* What is needed
Every line of the material has to be retyped exactly.
[[ Data provided open ]]
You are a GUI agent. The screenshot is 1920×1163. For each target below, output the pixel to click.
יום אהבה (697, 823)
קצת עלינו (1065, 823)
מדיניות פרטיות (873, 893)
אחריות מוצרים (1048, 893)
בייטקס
[[ Data provided closed ]]
* Response for this exercise
You are a GUI agent. The screenshot is 1920×1163. For each target below, output the pixel to click.
יום אהבה (697, 823)
קצת עלינו (1065, 823)
מדיניות פרטיות (873, 893)
אחריות מוצרים (1048, 893)
בייטקס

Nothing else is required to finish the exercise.